I first contacted BANT to ask about their complaints procedure in early April. I asked – reasonably enough, I thought – to see a copy of their ethics code (which they use to evaluate complaints against members). I was initially told that this is not available to members of the public – BANT is apparently concerned that people might misquote or steal their ethics code. Like you do – there’s a thriving market in nicked ethics codes down my local.

I pushed BANT to see if they would give me any details on their ethics code (I can be relatively stubborn). At the end of April, BANT relented a little and told me that “decisions are now based against the Nutritional Therapy Council Code“. I then asked whether BANT’s decisions are based solely on this code, and on May 8 BANT told me that they use “a rigorous complaints procedure, the requirements of which are given in the NTC Codes and expanded for clarity in a BANT document that is currently not available for public release”. Given that this BANT document isn’t available to the public, there’s no way of knowing whether or not it’s satisfactory, or for members of the public to determine whether a BANT member has breached it.

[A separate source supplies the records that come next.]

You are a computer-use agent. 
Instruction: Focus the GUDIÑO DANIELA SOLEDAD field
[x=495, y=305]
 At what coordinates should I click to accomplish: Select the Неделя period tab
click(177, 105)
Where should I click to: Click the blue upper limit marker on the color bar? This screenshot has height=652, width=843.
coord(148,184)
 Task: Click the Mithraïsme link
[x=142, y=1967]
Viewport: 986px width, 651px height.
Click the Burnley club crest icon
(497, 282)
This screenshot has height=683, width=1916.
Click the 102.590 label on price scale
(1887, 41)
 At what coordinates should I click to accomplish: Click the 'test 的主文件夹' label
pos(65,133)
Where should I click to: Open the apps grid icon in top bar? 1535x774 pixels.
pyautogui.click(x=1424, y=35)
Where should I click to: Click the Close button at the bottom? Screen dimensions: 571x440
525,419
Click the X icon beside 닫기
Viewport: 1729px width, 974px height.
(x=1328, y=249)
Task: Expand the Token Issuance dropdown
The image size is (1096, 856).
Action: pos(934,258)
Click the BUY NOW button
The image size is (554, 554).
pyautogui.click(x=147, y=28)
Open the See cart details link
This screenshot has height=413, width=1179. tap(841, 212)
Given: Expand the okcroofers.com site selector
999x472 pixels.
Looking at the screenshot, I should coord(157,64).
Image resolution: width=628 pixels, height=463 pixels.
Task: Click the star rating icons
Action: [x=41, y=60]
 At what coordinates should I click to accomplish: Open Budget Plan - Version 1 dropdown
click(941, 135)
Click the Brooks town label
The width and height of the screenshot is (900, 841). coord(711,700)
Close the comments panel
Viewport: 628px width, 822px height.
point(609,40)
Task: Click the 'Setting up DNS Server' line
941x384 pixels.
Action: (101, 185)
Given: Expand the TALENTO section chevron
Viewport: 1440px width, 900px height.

Of course, another thing to look at when determining how BANT regulates its members is the disciplinary proceedings that have already taken place. When I asked BANT about this, I was told that:

A total of six complaints were received in the previous year of which one was later withdrawn by the client and one was still being considered at the end of the year. Following examination of the complaints and the members responses two members were asked to write letters of apology to their clients where they had not maintained the usual high standards expected. No complaint was considered of sufficient substance or gravity to require a member to be excluded, and accordingly no further information is to be made available.

The details of these complaints and hearings (or even the names of those involved) is not publicly available, so there is no way to tell whether or not they were handled appropriately. For all I know, the complaints could have been very minor, or involving serious and dangerous professional misconduct. The hearings might have been completely fair, or could have been a total whitewash.

As I’ve said, if you’ve got such concerns about organisations like the GMC, you can read details of the hearings yourself and make your own mind up. With BANT, though, you have to take their word on this as details of their Ethics committee’s meetings and decisions are kept hidden from the public (I should note that BANT have told me that that their “Ethics committee do indeed meet in a room but there is nothing secret about the meetings and we have a lay-member on that committee.”)

I would also argue that – because of the lack of availability of information on BANT’s ethics codes etc. – the number of complaints may be artificially low. I’ve been pushing BANT for over a month for the limited amount of information in this post – many would have given up far sooner.

To summarise, then:

  • BANT are not a regulatory body.
  • BANT’s ethics code is kept secret from the public.
  • BANT’s ethics committee meets in secret (sorry, meets in a non-secret room to which the general public does not have access, and does not publish details of its discussions)

While a ‘nutritional therapist’ being a member of an organisation like BANT might make prospective patients feel safe – lead them to assume that the therapist is properly regulated – I would therefore advise much greater caution. As BANT themselves acknowledge, they are not a regulator; I would also argue that there is no way of telling whether or not they adequately regulate their members.